Article by Terri Ward, FoodWIse Educator, Kenosha/Racine Counties
Originally published in the Kenosha News.
Thanksgiving is my favorite holiday.
I’m not sure if I find more pleasure cooking, teaching my kiddos to cook, serving and eating all of the wonderful comfort foods my family has enjoyed over the years, or celebrating the people I love by sharing time with them.
Whatever the recipe, I am truly thankful.
We also have our fair share of what seems to be never-ending changes that can bring stress. I’ve learned to become more realistic to maintain sanity. I’ve learned to ask myself if I have the resources (social, financial, emotional, technological, etc.) to handle a situation.
If not, I’ve learned, I’m better off letting it go.
So there’s the food part and the human part. While we prepare for this season, I’ll attempt to ease your holiday preparations by extending food safety guidelines to self-care. If you laugh a little at the stretch, well, that’s a bonus, kinda like two kinds of pie.
For your food prep: Clean hands, utensils and surfaces before, during and after prepping to limit the spread of potential food-borne pathogens and the growth of bacteria. To save time and elbow grease in the long run, clean surfaces right away.
For you: Spend a little time checking in on and cleaning out your expectations before the holidays this year. We often have implicit pictures, or maps, in mind (ideals, expectations, scripts, etc.) that don’t work well for us. Stop and consider what’s important to you; is it that everything appears picture perfect (if so, then to whom)? Those might need a once-over.

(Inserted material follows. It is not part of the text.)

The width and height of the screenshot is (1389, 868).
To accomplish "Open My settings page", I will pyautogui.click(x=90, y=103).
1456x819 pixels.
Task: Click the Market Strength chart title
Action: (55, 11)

For your food prep: Separate raw and cooked foods by using separate cutting boards, utensils and serving platters or sanitizing surfaces in between use.
For you: Separate the things you can do given the time and resources available and the things you will have to ask for help with or let go. Under extra stress this season? Create space for self-care instead of trying to make things picture-perfect (to anyone, yourself included).
For your food prep: The internal temperature of a turkey should be 165 degrees in the thickest parts of the breast and thigh. Plan to cook and hold all dishes at the appropriate temperatures to keep food safe.
For you: Know your internal “temperature,” your threshold for stress. The holidays require a lot of planning and a higher level of demand than usual. When you’re done, you’re done. If you know that point ahead of time, you’ll be more prepared to enjoy the day. We’re not perfect. Come on back down to earth and eat some mashed potatoes. Yes, with gravy.
For your food prep: Be sure to refrigerate leftovers right away. High protein foods such as meats, poultry, beans, eggs and dairy are particularly susceptible to bacteria growth between the temperatures between 40 and 140 degrees.
For you: Chill! Remember to take time to play, rest and rejuvenate. Delegate, otherwise known as “teach the gift of giving to others,” or let it go.